◆ Work item
Beginning with the line that has "You are a computer-use agent.", write out each line down to the end of the records below exactly, and include no pictures.

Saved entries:
#####

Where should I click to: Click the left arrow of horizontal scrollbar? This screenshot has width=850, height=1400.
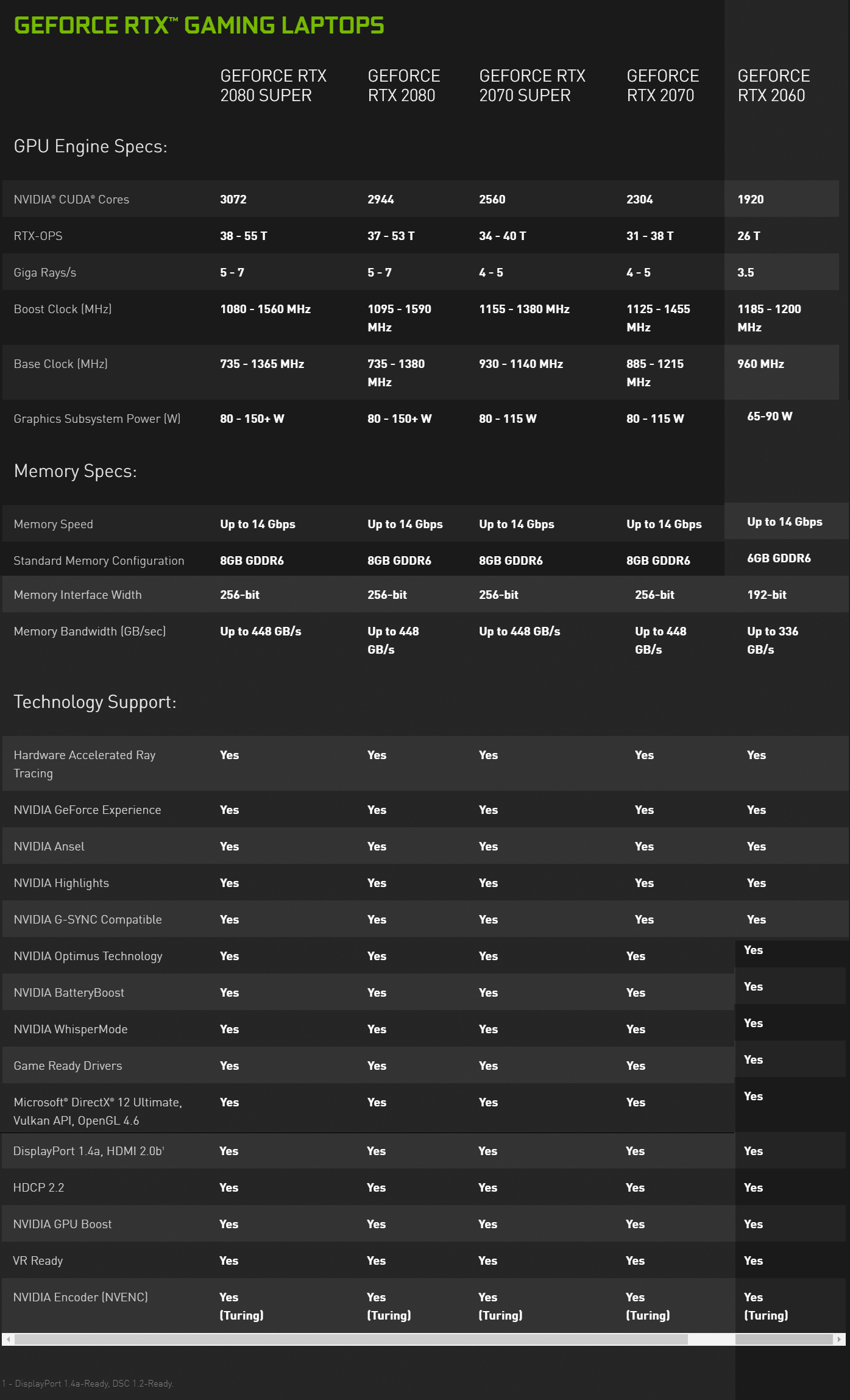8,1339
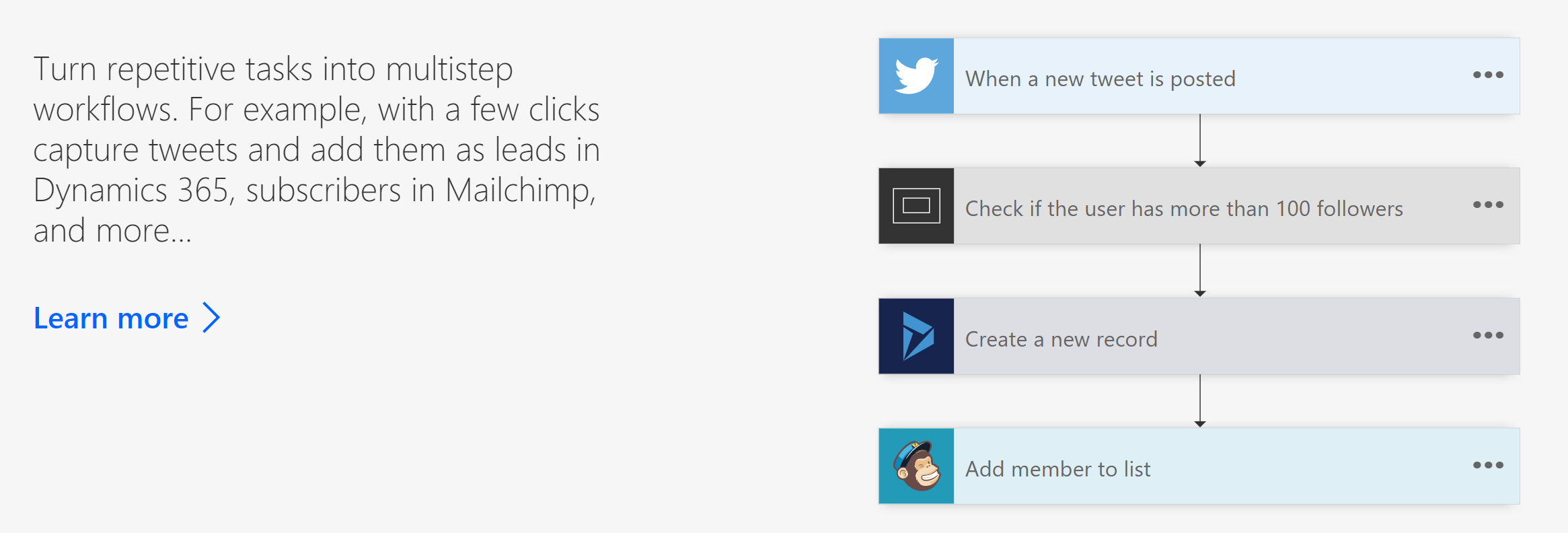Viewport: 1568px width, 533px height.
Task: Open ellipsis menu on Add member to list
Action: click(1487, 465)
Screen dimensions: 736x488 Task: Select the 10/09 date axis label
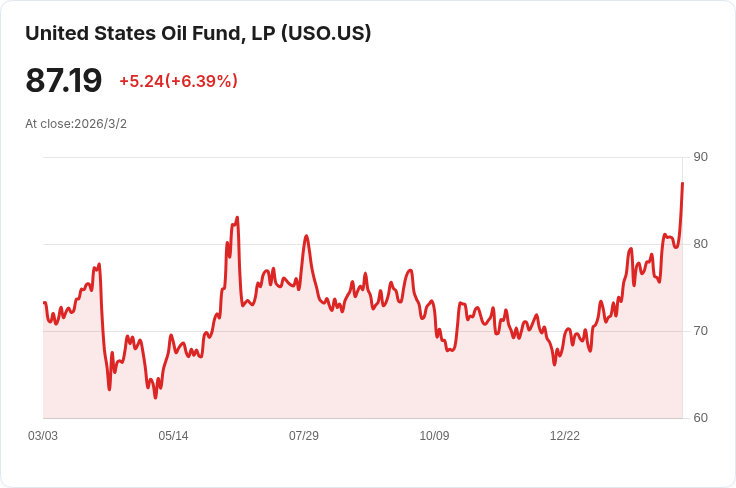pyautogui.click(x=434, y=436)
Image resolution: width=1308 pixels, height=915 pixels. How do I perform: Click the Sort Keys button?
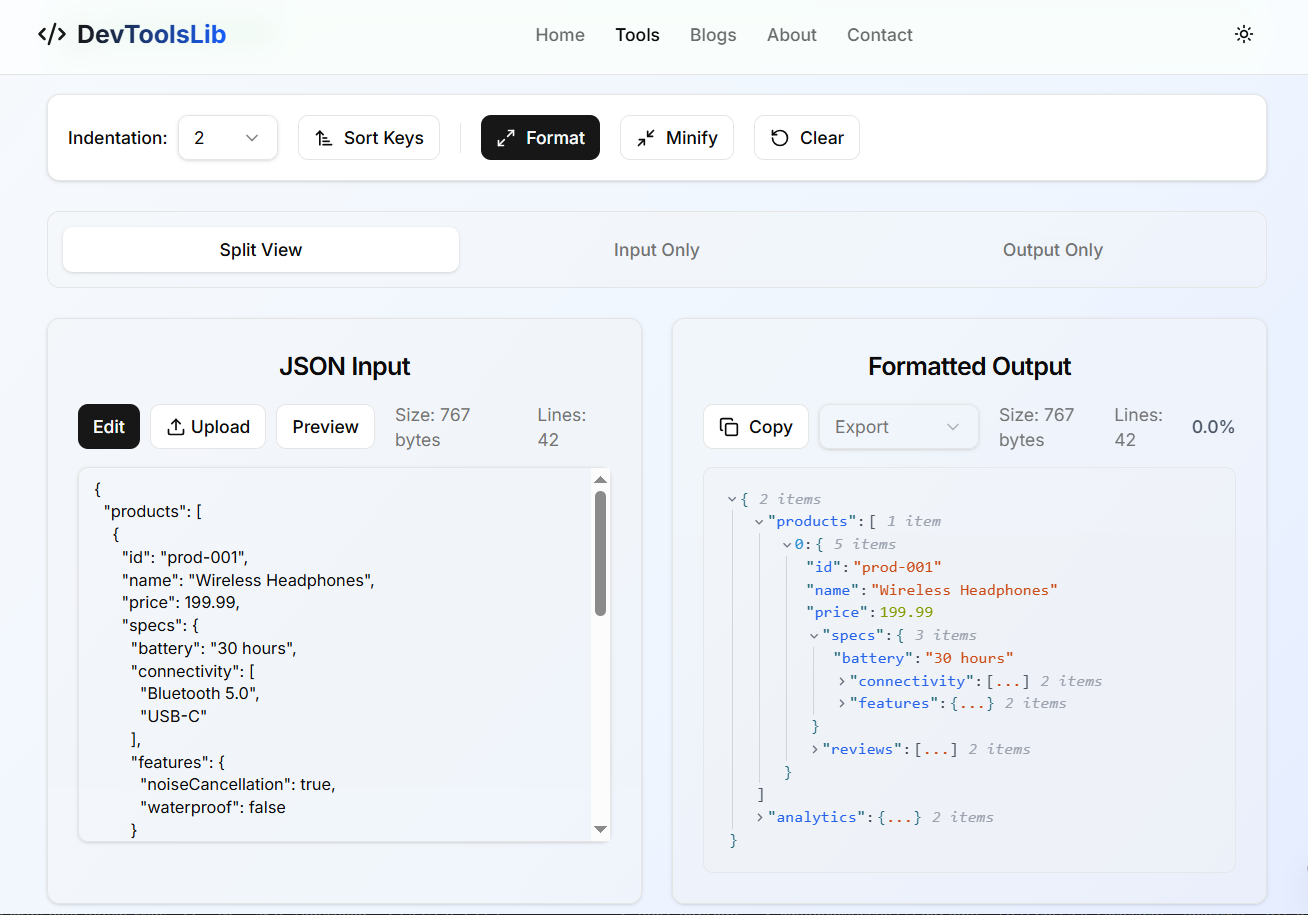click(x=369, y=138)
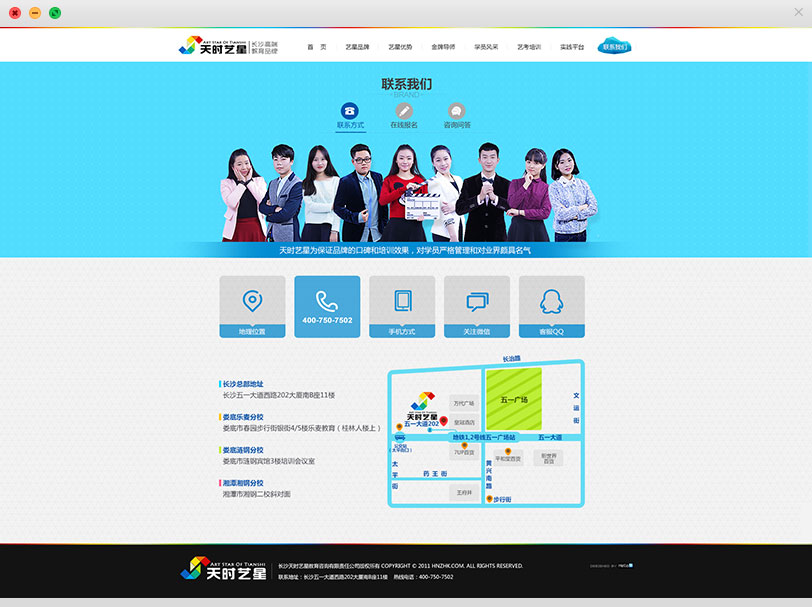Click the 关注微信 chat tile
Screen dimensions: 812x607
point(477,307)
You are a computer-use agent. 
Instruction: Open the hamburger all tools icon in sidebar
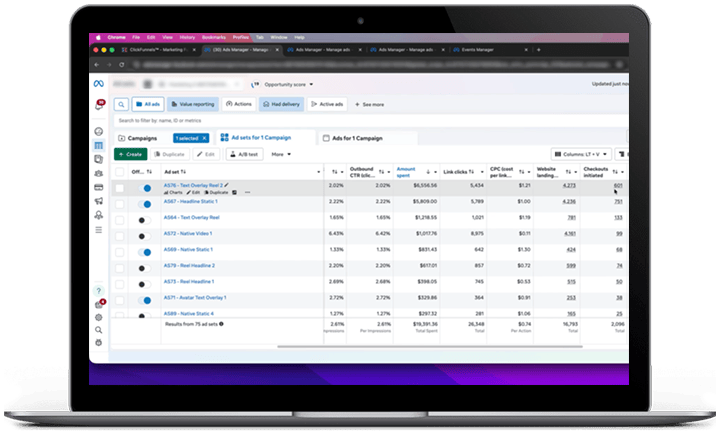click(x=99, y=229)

#####

◆ Answer for this exercise
You are a computer-use agent. 
Instruction: Open the hamburger all tools icon in sidebar
click(x=99, y=229)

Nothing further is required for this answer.